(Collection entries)
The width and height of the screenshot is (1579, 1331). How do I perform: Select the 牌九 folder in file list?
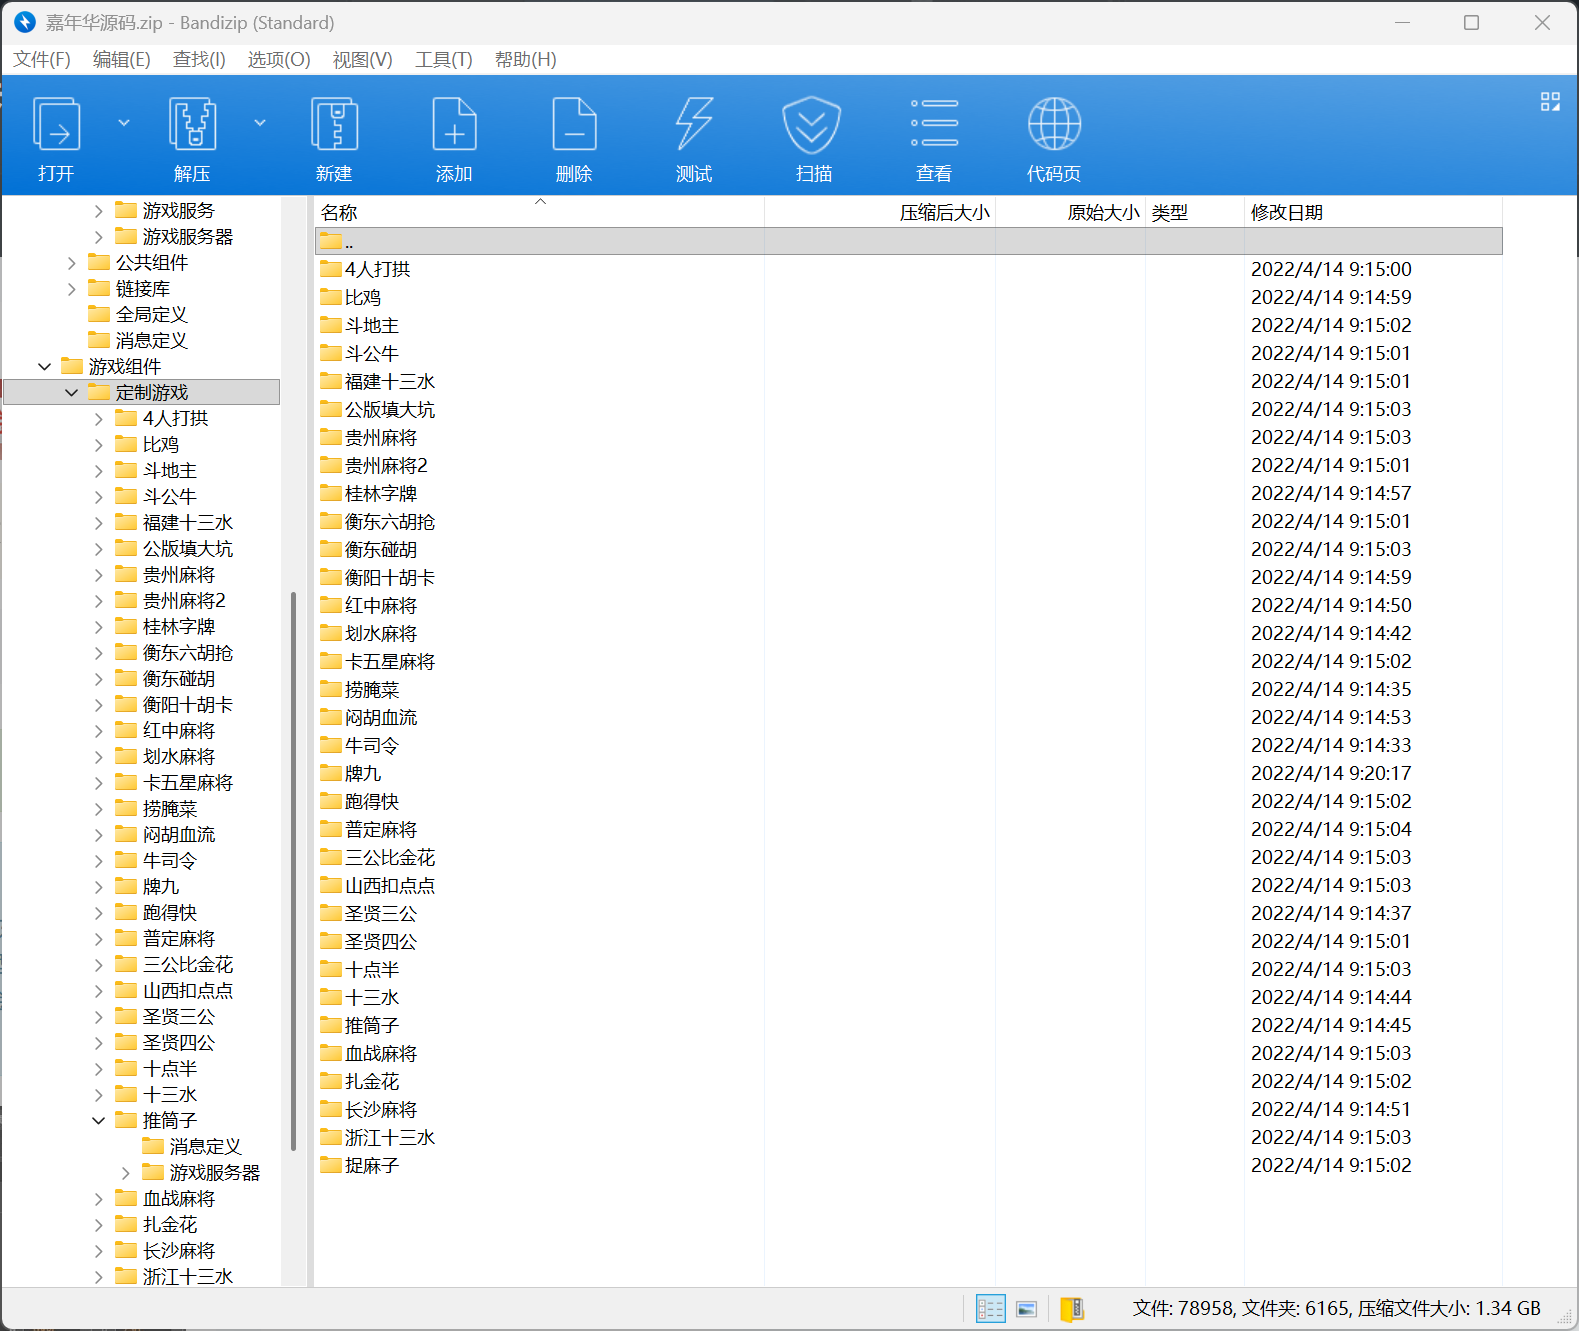tap(362, 774)
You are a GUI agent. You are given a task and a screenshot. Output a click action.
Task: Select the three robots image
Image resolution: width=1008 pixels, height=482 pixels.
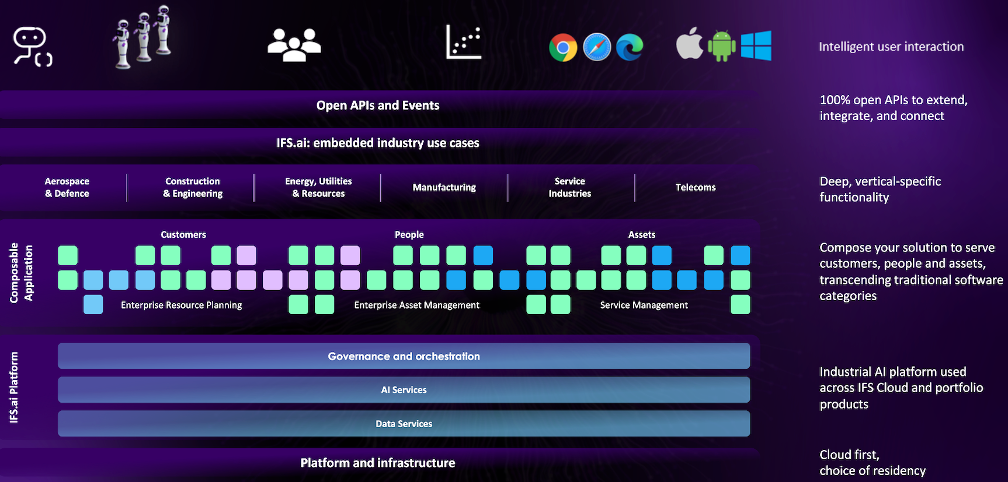[x=142, y=39]
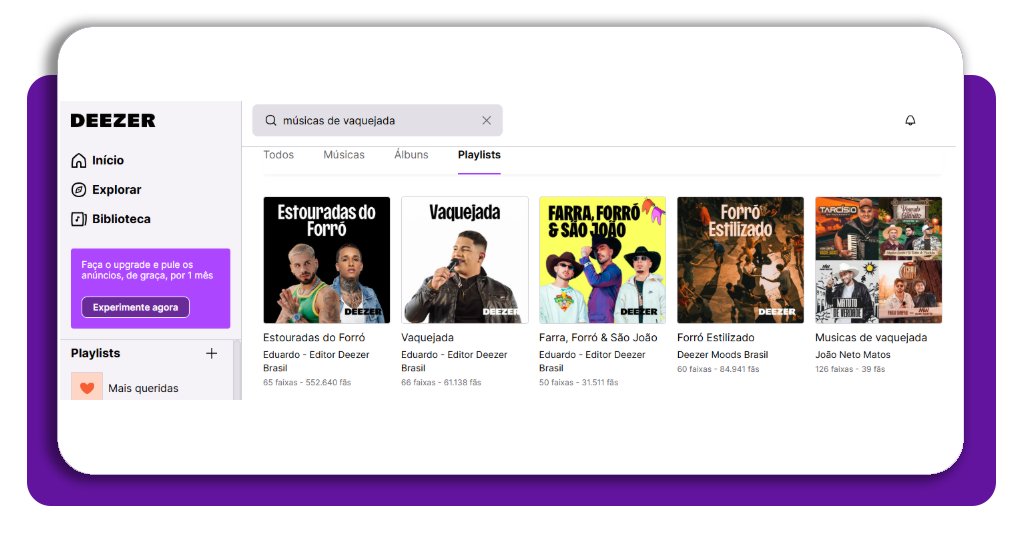Open the Estouradas do Forró playlist title
The height and width of the screenshot is (536, 1024).
pyautogui.click(x=314, y=338)
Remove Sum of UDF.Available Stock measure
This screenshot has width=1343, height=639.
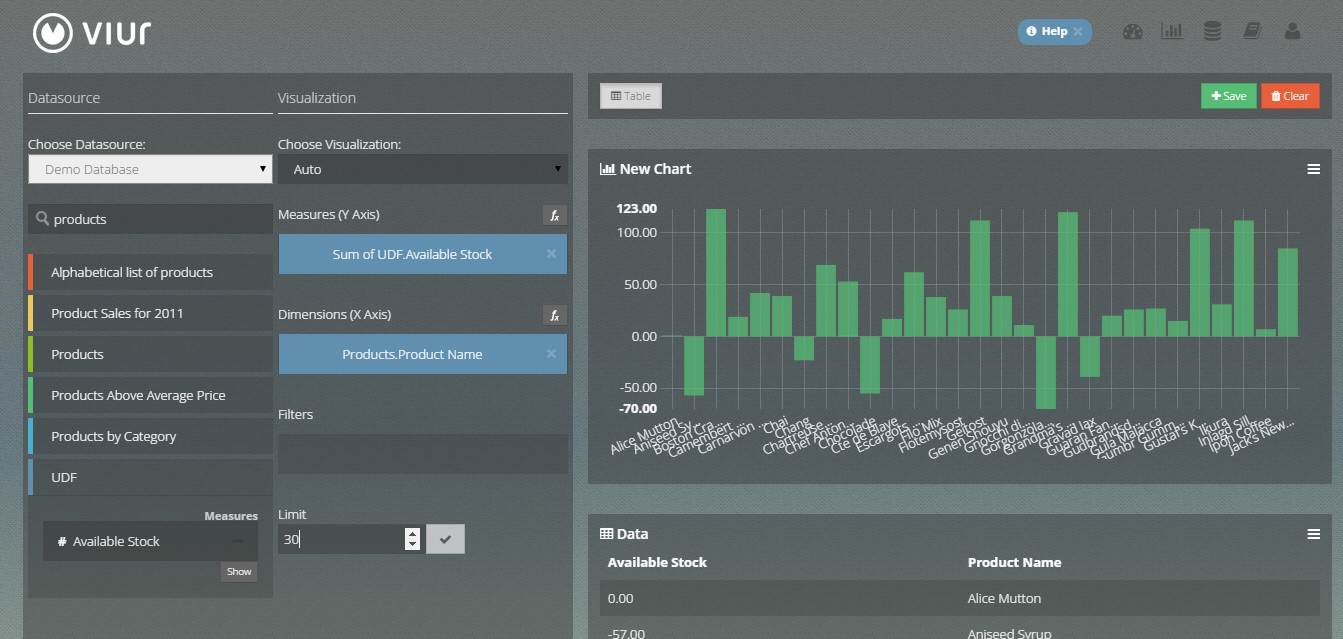click(551, 254)
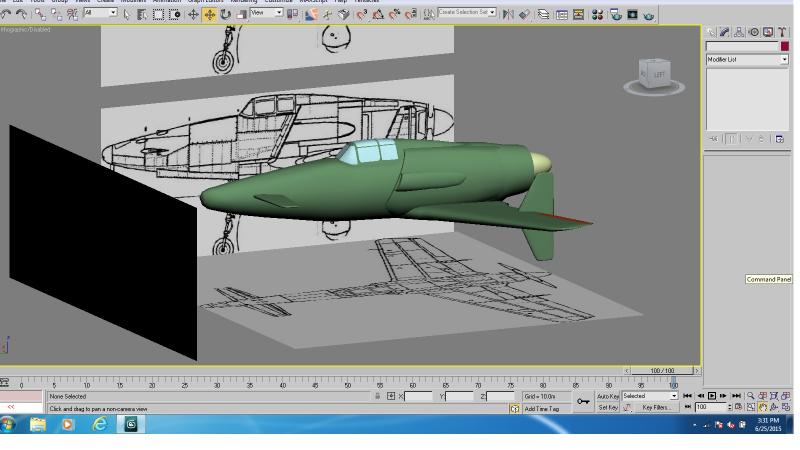Toggle the selection lock icon

click(378, 396)
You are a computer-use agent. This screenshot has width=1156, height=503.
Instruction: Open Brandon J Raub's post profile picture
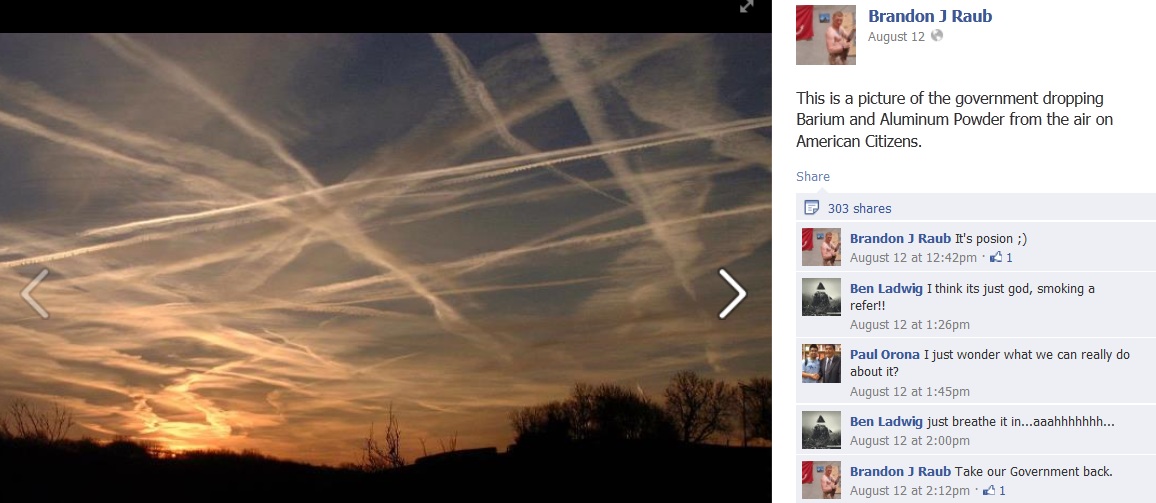click(x=826, y=35)
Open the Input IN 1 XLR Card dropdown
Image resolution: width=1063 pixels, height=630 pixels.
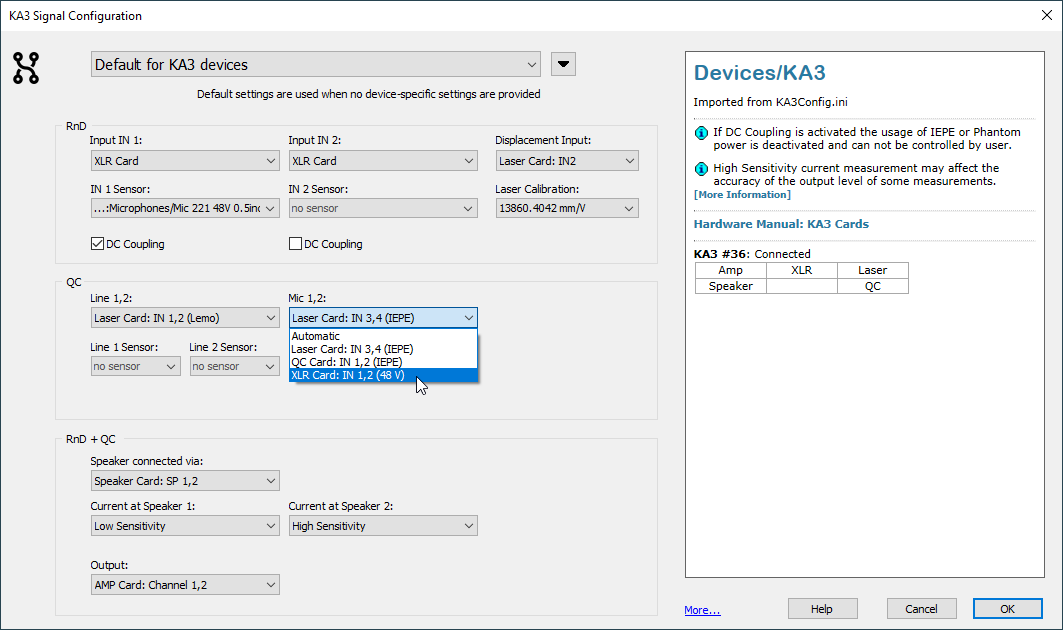tap(185, 161)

• **WORK TO BE COMPLETED**
When the line containing "Task: Select the three robots image" is reached, write out that line and each one after it exactly, ending with the last line of the records; pictures are not copied.

• **RESULT OF THIS TASK**
Task: Select the three robots image
Image resolution: width=1008 pixels, height=482 pixels.
[x=142, y=39]
Open the Estouradas do Forró playlist title
The height and width of the screenshot is (536, 1024).
pyautogui.click(x=314, y=338)
Remove Sum of UDF.Available Stock measure
This screenshot has width=1343, height=639.
click(551, 254)
Toggle the selection lock icon

click(378, 396)
You are a computer-use agent. This screenshot has width=1156, height=503.
Instruction: Open Brandon J Raub's post profile picture
click(x=826, y=35)
Open the Input IN 1 XLR Card dropdown
Image resolution: width=1063 pixels, height=630 pixels.
tap(185, 161)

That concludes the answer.